When you are selected, you’ll be notified when you need to join a squad to train. There are new applicants all the time and the best ones are invited for training.

Training can take more or less 30 weeks before you even get on the job learning experiences. Although you will be an official police officer after training and graduating, there’s also a probation period you’ll need to see through.

Good news is that in most cases you’ll get paid during your weeks of training.

Are There Any Requirements to Become a Police Officer?


Most of what you’ll need to know you’ll learn during your training as a police officer. For many of the situations it will be common sense guiding you in decision making, so you don’t have to worry too much if you have no prior education.

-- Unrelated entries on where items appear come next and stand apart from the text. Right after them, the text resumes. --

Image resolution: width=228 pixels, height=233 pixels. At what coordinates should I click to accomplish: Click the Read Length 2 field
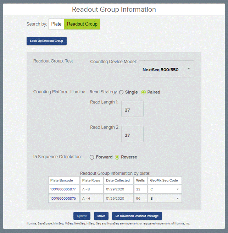tap(132, 134)
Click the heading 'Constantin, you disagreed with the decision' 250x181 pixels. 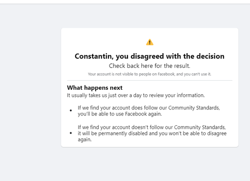click(x=150, y=56)
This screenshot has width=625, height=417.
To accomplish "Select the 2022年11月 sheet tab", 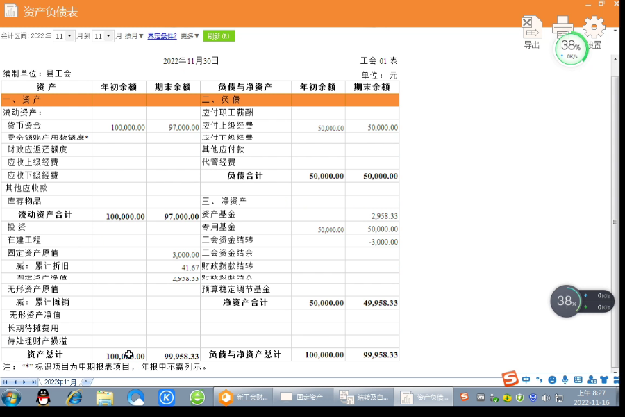I will tap(61, 382).
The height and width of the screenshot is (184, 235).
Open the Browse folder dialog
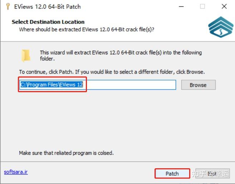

Physical and Personal Requirements—What Does the Job Require of You?

However, something you do need to be honest about is your physical fitness. The job can be strenuous, and you need to keep up! Even once you’re officially an officer you’ll do fitness tests from time to time to ensure you’re on par.

Some requirements to consider, so you know if you’re eligible to apply:

  • You can apply if you wear glasses, but check with your state what the minimum standard is. This may be 6/36 visual acuity in your weakest eye and 6/18 in the other.
  • Applicants must be Australian citizens or have permanent residency.
  • Depending on the policy body you’re applying to, there may be guidelines about which tattoos are permitted.
  • For anyone younger than 21 there may be requirements about ATAR but for older applicants there are often no prerequisites. Still, additional qualifications can set your application apart from the rest.
  • You must have a driver’s licence.

You also need to consider if the role fits your personality. If integrity, commitment and fairness are part of your personal value system, you’re likely to fit in well with the culture in most police groups around the country.

The Day to Day—What Will You Really Do?


The exciting thing about making the police your career, is that there are so many different tasks to get involved in. You may discover one that aligns perfectly with your personality and passion. The options include but aren’t limited to:

  • Road policing
  • Investigating crashes
  • Working with sexual assault cases
  • Cases where family violence is a factor
  • Keeping the community safe
  • Managing disasters
  • Fraud
  • Drugs
  • Organised crime

Perhaps you already have some skills or training in the following areas. You could make this your role as part of your police work:

  • Human resources
  • Supporting on an administrative level
  • Engaging with the public
  • Managing media
  • Finance and accounting
  • Logistics

You can see there are many different ways to serve the people of Australia through the police force.

Tips to Make the Most of Your Career

As with any career, there will be challenges. Some tips to keep your journey as a police officer as enjoyable as possible:

  • Find out about and join a police association. While you fight for the community’s safety, such a group will fight for your rights.
  • Discuss further education with your seniors. Keep developing your skills so you can further your career.
  • Accept that all cases won’t always go the way you wish them to. For example, you may not agree with the outcome once someone is prosecuted. Learn NOT to take this personally.

In Summary


Are you taking on the honourable task of fighting for justice in Australia? It’s a great but challenging task! Talk to others already in the job so you know what to expect. Good luck!